That included in goal, where Batrouni suffered what looked like a head injury midway through the first half, falling on his back after claiming a ball in the air. He finished the half but exited at halftime for graduate goalkeeper Tom Miles. 

Injury also forced NC State to swap goalkeepers, but their switch happened before the game. Graduate goalkeeper Enzo Carvalho suffered a tweak just minutes before kickoff, so in stepped junior Logan Erb. But if there existed a battle of the replacement goalkeepers, a clear winner emerged.

Miles stepped up for Virginia on multiple occasions.
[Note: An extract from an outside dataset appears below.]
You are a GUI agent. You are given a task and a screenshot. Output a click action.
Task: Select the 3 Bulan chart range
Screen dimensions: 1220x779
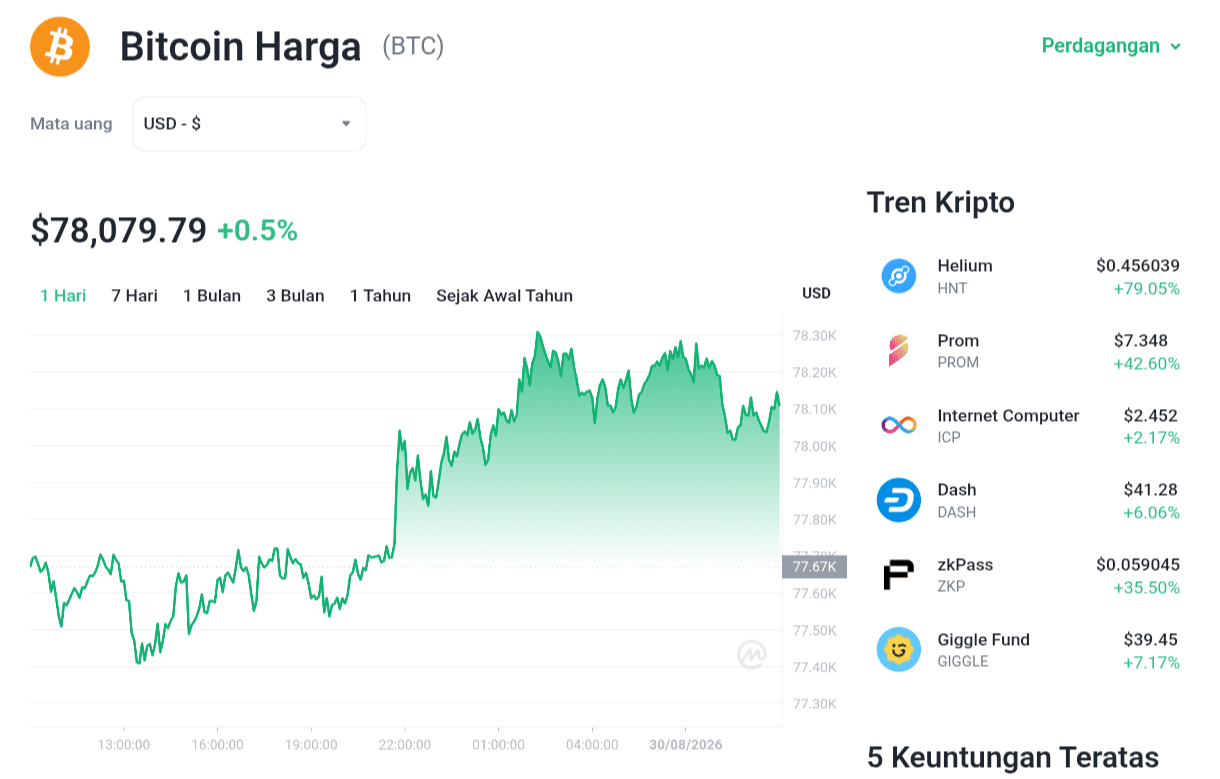(x=295, y=296)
He dropped down to rebuff one low missile, the shot rocketing between a defender’s legs. He came up huge toward the end from point-blank range.

It seemed for a second like he might also have to face a penalty. NC State junior Aidan Payne, in the 82nd minute, collapsed in the box, and the whistle shrieked. The home fans erupted. But then they saw the referee marching toward Payne, brandishing a yellow card and pointing the other direction. Nobody, in fact, had touched Payne on his way down, and the official noticed. 

Miles had not played all season until a couple weeks ago. But then, with Batrouni nursing a finger injury, Miles played the second half in Virginia’s last two games. Gelnovatch wanted to rest the injured finger. But he also wanted to give Miles some playing time.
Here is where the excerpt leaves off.